Line Dance News

5-6-7-8 Your Way To A Better You!

Category: Larry B

Murph’s Country Music Barn

Looking for a fun family oriented evening of live music and dancing, Then Murph’s Country Music Barn is the place to be on Saturday evenings. Free Line Dance lessons from 6:30 to 7:30 pm, Live Music from 7:30-11:30 pm. Open Dance between the band sets. Large Dance Floor, Good Food and Down Home Friendly people.

Just take I-24 to Exit 19, North on Maxey Road 2 miles to a 4-way stop. Left on Stroudsville Road the left on Winters Road.

Admission is $7.00 per person.

We have a growing and loyal group of line dancers who are always happy to show new comers the dances we are currently doing or working on.  So next time you are looking for a fun evening out; think of Murph’s Country Music Barn in Cedar Hill TN.

One of our favorite dances to Fire Ball(River Bank by Lynn Card) requested every weekend during open dance.  Our dances range from Country to Pop and a FUN is the main ingrediant.  Check out link below.. We have fun and laughs on the dance floor.. All are welcome, No Experience needed. We will always do dances everone can enjoy and accomplish.

Murph FireBall

Line Dance Fitness Returns to Austin Peay State University

line-dance-fitness-classes-392823Clarksville, Tennessee  August 19, 2016

Larry B will be back at Austin Peavy State University Foy Center with a Line Dance Fitness class every Wednesday afternoon 5-5:50 pm.  The Fall Schedule starts Monday August 22!

Tell your friends and family, If someone is not affiliated with the Foy and wants to attend a class, they can buy a guest pass for the day or buy a membership

Join Larry every Wednesday starting August 23, 2016 at the Foy Center, Marion St, Clarksville, TN 37040.  A  class to get you moving and having fun exercising through line dance.  Line Dancing is not just to Country Music, we utilize all music genre.  See you on the dance floor..

Larry B. Richards – Line Dance Instructor, Clarksville, TN

·         Line dance instructor of 16 years
·         Current lead instructor at Murph’s Country Barn, Cedar Hill, TN
·         Line dance experience of over 19 years
·         Apprentice by World Champion line dance instructors/choreographers Jamie            Marshall (TN) and John Robinson (IN)
·         Understudy of 8 years to Stella Cabeca, FL
·         Licensed by BMI/ASCAP and the American Caller’s Association – website, including a blog, dedicated to the dance community to inform the benefits of dancing:  Strengthening bones and muscles, tone your entire body, improve posture and balance, reduce stress and tension, boost memory, improve flexibility, weight loss, increase energy and increase mental capacity.


What is Line Dance?

line dance photo

A line dance is a choreographed dance with a repeated sequence of steps in which a group of people dance in one or more lines or rows without regard for the gender of the individuals, all facing the same direction or facing each other, and executing the steps at the same time. Line dancing is practiced and learned in country-western dance bars, social clubs, dance clubs and ballrooms. It is sometimes combined on dance programs with other forms of country-western dance, such as two-step, western promenade dances, and as well as western-style variants of the waltz, polka and swing. Line dances have accompanied many popular music styles since the early 1970s including pop, swing, rock and roll, disco, Latin (salsa suelta), rhythm and blues and jazz.
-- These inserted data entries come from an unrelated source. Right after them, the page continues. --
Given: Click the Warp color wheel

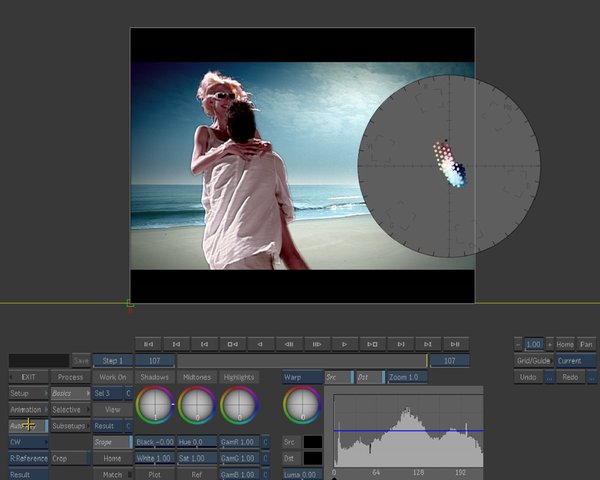Looking at the screenshot, I should click(301, 405).
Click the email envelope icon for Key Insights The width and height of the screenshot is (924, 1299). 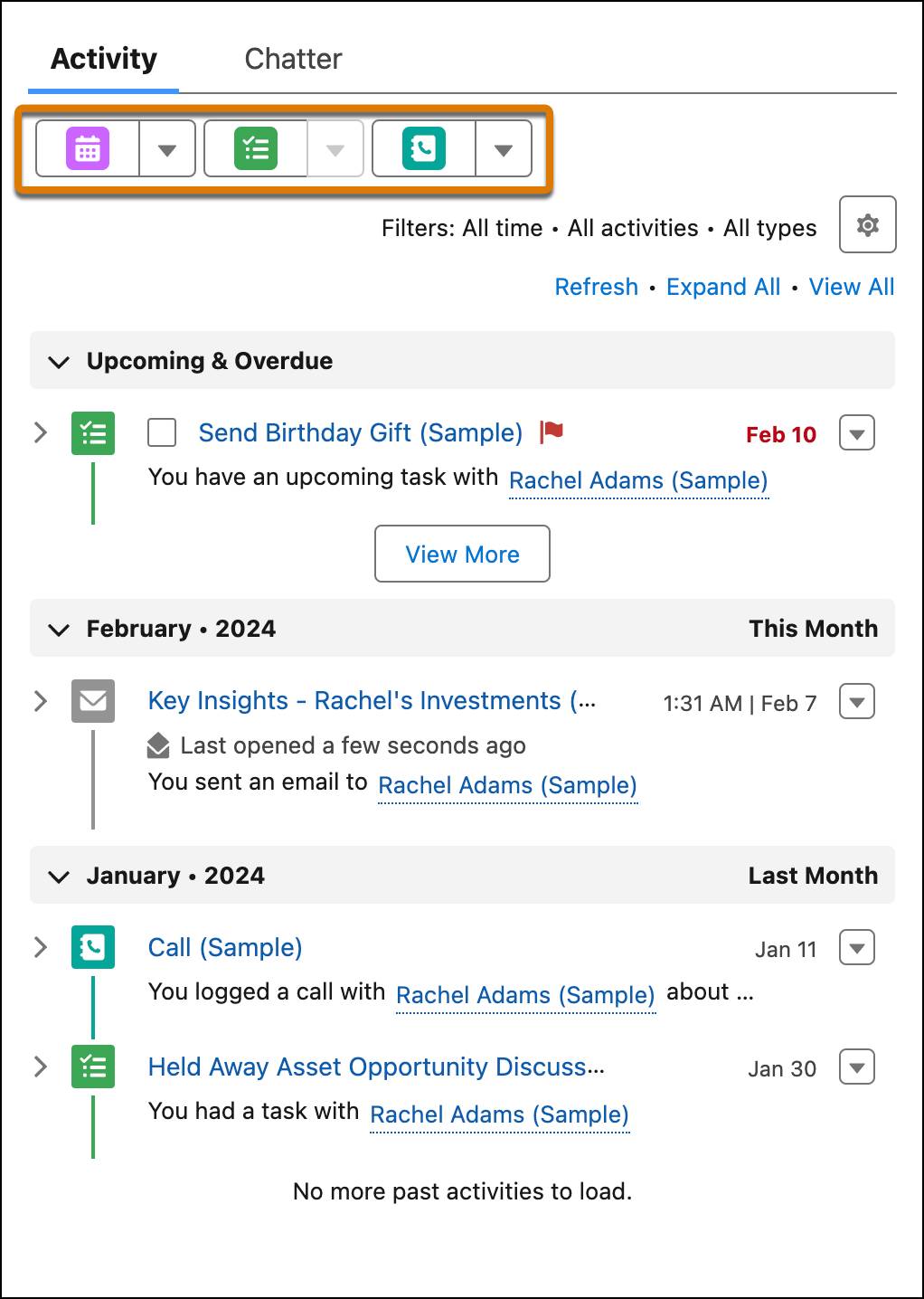tap(92, 700)
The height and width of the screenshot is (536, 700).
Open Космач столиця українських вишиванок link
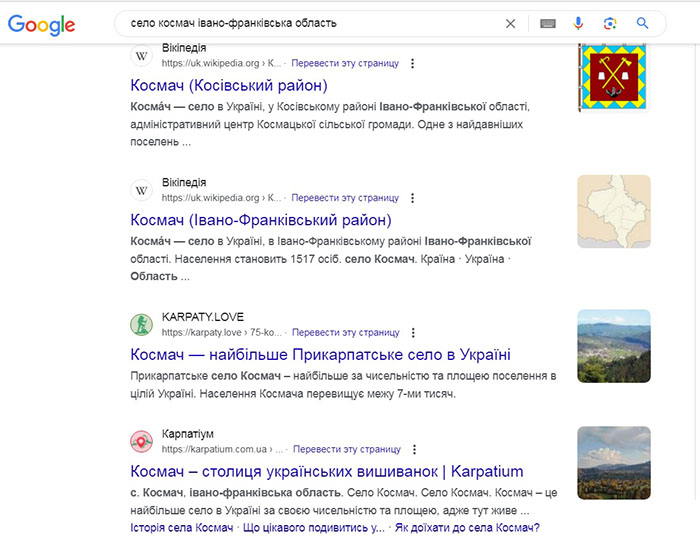click(326, 471)
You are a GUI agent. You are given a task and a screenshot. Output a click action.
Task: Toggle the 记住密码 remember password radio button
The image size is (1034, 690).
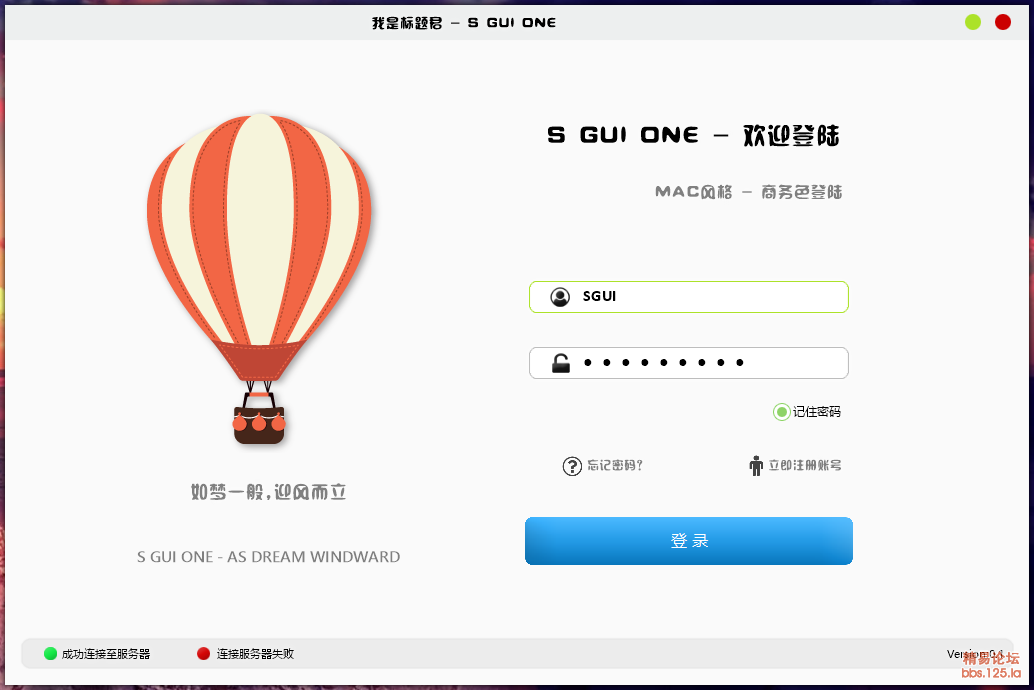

The Madison was a popular line dance in the late 1950s. At least five-line dances that are strongly associated with country-western music were written in the 1970s, two of which are dated to 1972: “Walkin’ Wazi” and “Cowboy Boogie”, five years before the disco craze created by the release of Saturday Night Fever in 1977, the same (approximate) year the “Tush Push” was created. The Electric Slide was a Disco-based line dance created and popularized in the mid-1970s.
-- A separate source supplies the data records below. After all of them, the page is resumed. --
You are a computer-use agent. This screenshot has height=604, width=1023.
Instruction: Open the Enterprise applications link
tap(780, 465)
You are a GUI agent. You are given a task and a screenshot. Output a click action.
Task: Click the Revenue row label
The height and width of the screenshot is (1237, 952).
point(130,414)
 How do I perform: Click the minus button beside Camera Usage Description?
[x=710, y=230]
Over a dozen line dances were created during the 1980s for country songs. The 1980 film Urban Cowboy reflected the blurring of lines between country music and pop, and spurred renewed interest in country culture, and western fashion, music, and dance. “Boot Scootin’ Boogie” was choreographed by Bill Bader in October 1990 for the original Asleep at the Wheel recording of the song of the same name. The Brooks and Dunn version of the song has resulted in there being at least 16 line dances with “Boot Scootin’ Boogie” in the title, including one by Tom Maddox and Skippy Blair.

The 1992 hit “Achy Breaky Heart” by Billy Ray Cyrus helped catapult western line dancing into the mainstream. In 1994 choreographer Max Perry had a worldwide dance hit with “Swamp Thang” for the song “Swamp Thing” by The Grid. This was a techno song that fused banjo sounds in the melody line and helped to start a trend of dancing to forms of music other than country.